ROMA – False residenze ai cinesi in cambio di denaro e tutto, come scrive il Messaggero, grazie alla collaborazione di una dipendente infedele dell’ufficio Anagrafe. L’articolo di Silvia Pasquini:
Una strage che ha sconvolto tutti e che pare provocare in alcuni proprietari di immobili anche dei ripensamenti sul proseguire con l’affittare i capannoni ai cinesi, fino a fare ipotizzare anche delle disdette. Ma mentre Prato si interroga e si tutela, la procura è al lavoro per cercare di chiarire le dinamiche e le responsabilità del devastante incendio, tanto che presto potrebbe arrivare anche il coinvolgimento nell’inchiesta di un italiano, oltre ai quattro cinesi già indagati ai quali faceva capo la fabbrica della morte. Molti sono comunque i tasselli che ancora mancano, poche le persone disposte a collaborare e ad oggi – a cinque giorni dalla strage – non si conosce neppure l’identità di quattro dei sette cadaveri carbonizzati, probabilmente cinesi irregolari.
In questo clima ieri a Prato la guardia di finanza e la polizia municipale hanno scoperto un tassello nuovo sull’immigrazione cinese arrivando ad eseguire 11 custodie cautelari per una presunta associazione a delinquere che avrebbe avuto come scopo l’indebito rilascio di certificazioni di residenza ad immigrati.I sospetti che qualcosa non andasse per il verso giusto sono emersi i primi mesi dell’anno, quando il dirigente dell’ufficio Anagrafe del Comune di Prato ha notato alcuni comportamenti “anomali” di una dipendente addetta allo sportello: erano troppi i cinesi che erano stati iscritti in anagrafe senza che fosse stata delegata la municipale a fare controlli sulla loro effettiva domiciliazione. Una stranezza che ha fatto partire i controlli e che dopo qualche mese di indagini, pedinamenti e intercettazioni, ha portato a scoprire il giro di false residenze. Stando a quanto emerso, i cinesi appena arrivati in zona e intenzionati a non vivere “da fantasmi” si rivolgevano a 7 connazionali, che avevano il ruolo di intermediari-collettori, ai quali consegnavano passaporti e permessi di soggiorno e pagavano “tangenti” da 600 a 1.500 euro. I sette cinesi poi canalizzavano le richieste alla promotrice-capo dell’associazione, una ex dipendente comunale licenziata anni fa per assenteismo la quale, aiutata dai figli, incaricava la dipendente infedele dell’anagrafe (ora ai domiciliari) di accettare le domande così come presentate senza mandare la verifica della municipale.
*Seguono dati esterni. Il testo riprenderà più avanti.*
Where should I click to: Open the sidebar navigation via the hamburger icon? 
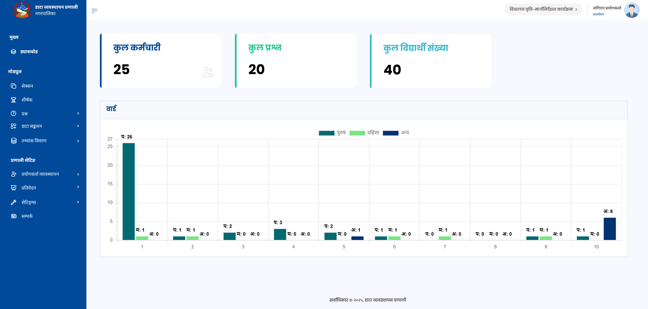coord(95,10)
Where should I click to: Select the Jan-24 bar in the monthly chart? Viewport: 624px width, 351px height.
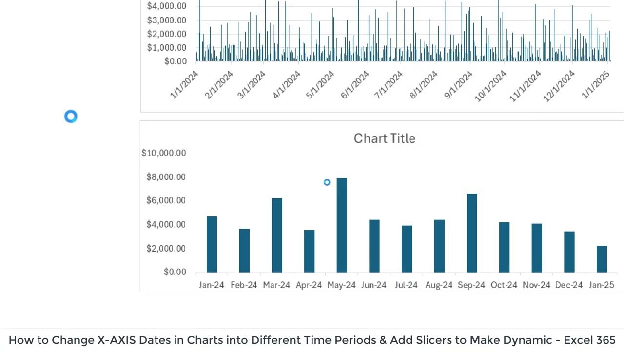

Dai controlli è emerso che risultavano anche dieci cinesi residenti allo stesso indirizzo, ma in realtà nessuno di loro viveva lì.
In quasi otto mesi di tempo i guadagni illeciti della banda stimati dalle Fiamme gialle si aggirerebbero fra i 180mila e i 450mila euro, soldi poi suddivisi fra tutti i componenti del gruppo a seconda dei ruoli. Quadrato il cerchio e raccolti elementi ritenuti dal gip di Prato sufficienti a procedere, ieri mattina sono state eseguite le misure cautelari fra arresti in carcere (per tre cinesi), domiciliari e obblighi di dimora nei confronti delle 11 persone coinvolte nel giro.